New results: neurophysiology

• In [17] we study the global properties of an optimal control model of geometry of vision due to Petitot, Citti and Sarti. In particular, we consider the problem of minimizing ${\int }_0^L\sqrt{{\xi }^2+K^2\left(s\right)}ds$ for a planar curve having fixed initial and final positions and directions. The total length $L$ is free. Here $s$ is the variable of arclength parametrization, $K\left(s\right)$ is the curvature of the curve and $\xi >0$ a parameter. The main feature of the problem is that, if for a certain choice of boundary conditions there exists a minimizer, then this minimizer is smooth and has no cusp. However, not for all choices of boundary conditions there is a global minimizer. We study existence of local and global minimizers for this problem. We prove that if for a certain choice of boundary conditions there is no global minimizer, then there is neither a local minimizer nor a stationary curve (geodesic). We give properties of the set of boundary conditions for which there exists a solution to the problem. Finally, we present numerical computations of this set.

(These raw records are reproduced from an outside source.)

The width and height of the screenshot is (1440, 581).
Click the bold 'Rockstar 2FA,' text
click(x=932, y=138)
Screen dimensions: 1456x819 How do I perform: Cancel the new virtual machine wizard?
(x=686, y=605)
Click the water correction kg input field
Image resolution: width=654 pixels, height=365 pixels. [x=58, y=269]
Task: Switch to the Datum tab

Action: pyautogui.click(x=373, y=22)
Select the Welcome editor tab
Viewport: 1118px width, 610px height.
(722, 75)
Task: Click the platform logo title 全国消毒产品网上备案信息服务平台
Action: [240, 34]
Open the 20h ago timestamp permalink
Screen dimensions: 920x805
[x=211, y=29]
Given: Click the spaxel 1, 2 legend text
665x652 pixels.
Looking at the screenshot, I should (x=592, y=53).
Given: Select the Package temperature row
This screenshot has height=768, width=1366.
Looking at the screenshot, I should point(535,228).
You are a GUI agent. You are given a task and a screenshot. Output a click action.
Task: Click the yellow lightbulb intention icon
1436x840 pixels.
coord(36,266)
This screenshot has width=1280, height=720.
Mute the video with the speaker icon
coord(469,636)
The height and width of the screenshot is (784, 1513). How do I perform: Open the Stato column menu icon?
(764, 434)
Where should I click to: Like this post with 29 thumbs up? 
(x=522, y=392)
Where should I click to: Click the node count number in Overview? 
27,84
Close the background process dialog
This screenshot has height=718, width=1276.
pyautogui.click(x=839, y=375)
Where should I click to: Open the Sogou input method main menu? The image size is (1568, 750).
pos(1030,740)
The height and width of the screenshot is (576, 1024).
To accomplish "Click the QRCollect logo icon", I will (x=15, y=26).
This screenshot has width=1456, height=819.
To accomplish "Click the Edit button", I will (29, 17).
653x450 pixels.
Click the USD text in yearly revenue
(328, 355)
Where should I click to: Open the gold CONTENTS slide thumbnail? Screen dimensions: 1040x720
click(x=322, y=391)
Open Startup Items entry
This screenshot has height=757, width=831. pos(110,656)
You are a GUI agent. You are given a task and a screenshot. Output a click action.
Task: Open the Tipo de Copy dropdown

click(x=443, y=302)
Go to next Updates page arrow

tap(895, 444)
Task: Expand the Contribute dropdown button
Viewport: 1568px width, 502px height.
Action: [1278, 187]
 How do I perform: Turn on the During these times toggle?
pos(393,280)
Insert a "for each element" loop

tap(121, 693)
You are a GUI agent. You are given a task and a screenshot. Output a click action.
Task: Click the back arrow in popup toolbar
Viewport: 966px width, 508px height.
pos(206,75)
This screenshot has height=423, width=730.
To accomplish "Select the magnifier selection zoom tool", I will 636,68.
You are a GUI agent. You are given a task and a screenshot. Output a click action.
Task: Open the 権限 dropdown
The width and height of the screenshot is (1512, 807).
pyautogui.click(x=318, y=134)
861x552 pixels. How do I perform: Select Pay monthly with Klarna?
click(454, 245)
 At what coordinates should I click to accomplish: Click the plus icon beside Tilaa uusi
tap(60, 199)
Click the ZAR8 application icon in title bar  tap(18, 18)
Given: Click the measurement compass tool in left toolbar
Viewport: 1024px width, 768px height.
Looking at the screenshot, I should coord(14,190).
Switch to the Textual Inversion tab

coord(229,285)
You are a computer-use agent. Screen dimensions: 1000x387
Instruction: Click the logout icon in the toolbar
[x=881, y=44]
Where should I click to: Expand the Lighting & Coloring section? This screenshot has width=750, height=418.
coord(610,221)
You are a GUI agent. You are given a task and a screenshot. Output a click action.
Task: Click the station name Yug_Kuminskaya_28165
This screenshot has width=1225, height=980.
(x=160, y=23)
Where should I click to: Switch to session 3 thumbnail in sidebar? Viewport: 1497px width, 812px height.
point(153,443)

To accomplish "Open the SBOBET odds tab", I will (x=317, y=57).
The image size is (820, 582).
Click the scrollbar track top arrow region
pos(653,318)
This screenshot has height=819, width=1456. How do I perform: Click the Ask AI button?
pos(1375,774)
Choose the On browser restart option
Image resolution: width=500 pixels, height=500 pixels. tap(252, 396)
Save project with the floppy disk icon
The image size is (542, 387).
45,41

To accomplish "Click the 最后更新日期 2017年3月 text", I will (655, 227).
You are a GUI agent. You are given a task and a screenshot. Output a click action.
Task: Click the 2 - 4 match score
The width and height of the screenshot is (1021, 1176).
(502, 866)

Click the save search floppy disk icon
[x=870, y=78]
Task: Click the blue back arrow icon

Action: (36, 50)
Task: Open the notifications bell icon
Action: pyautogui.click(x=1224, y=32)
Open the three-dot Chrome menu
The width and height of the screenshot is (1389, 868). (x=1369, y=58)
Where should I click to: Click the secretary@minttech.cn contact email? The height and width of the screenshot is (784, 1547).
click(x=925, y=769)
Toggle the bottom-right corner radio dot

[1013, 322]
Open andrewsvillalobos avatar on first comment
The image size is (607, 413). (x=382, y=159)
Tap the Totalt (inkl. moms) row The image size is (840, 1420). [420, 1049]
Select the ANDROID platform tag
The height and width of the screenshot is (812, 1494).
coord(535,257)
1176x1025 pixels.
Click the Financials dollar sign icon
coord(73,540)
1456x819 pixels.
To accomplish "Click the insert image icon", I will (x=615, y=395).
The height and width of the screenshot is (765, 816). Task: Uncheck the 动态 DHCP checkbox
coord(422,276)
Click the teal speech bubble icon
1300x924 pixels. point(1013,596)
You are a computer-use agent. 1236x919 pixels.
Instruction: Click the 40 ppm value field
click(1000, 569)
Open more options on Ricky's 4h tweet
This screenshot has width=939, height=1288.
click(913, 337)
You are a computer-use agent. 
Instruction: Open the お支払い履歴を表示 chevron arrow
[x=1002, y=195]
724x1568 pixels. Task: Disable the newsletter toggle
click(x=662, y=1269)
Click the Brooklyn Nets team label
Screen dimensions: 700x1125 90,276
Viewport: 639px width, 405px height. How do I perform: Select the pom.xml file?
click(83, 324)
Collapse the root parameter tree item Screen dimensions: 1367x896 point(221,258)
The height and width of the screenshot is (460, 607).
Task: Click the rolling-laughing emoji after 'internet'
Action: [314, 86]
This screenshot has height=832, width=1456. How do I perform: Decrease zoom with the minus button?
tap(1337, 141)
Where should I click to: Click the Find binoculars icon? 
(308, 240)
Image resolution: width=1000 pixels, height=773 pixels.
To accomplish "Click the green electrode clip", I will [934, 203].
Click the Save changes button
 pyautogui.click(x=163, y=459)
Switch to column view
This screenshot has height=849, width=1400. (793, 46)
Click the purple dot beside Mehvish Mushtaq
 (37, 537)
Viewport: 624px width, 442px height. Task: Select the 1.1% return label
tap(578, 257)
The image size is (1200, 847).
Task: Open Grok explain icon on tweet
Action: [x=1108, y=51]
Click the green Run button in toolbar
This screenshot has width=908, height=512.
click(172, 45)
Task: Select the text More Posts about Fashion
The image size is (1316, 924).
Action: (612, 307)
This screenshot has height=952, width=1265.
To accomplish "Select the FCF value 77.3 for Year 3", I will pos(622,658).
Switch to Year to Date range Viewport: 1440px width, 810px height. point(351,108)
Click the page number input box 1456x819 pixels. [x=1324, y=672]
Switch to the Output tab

• In [2] we studied the general problem of reconstructing the cost from the observation of trajectories, in a problem of optimal control. It is motivated by the problem of determining what is the cost minimized in human locomotion. This applied question is very similar to the following applied problem, concerning HALE drones: one would like them to decide by themselves for their trajectories, and to behave at least as a good human pilot. These starting points are the reasons for the particular classes of control systems and of costs under consideration. To summarize, our conclusion is that in general, inside these classes, three experiments visiting the same values of the control are needed to reconstruct the cost, and two experiments are in general not enough. The method is constructive. The proof of these results is mostly based upon the Thom's transversality theory.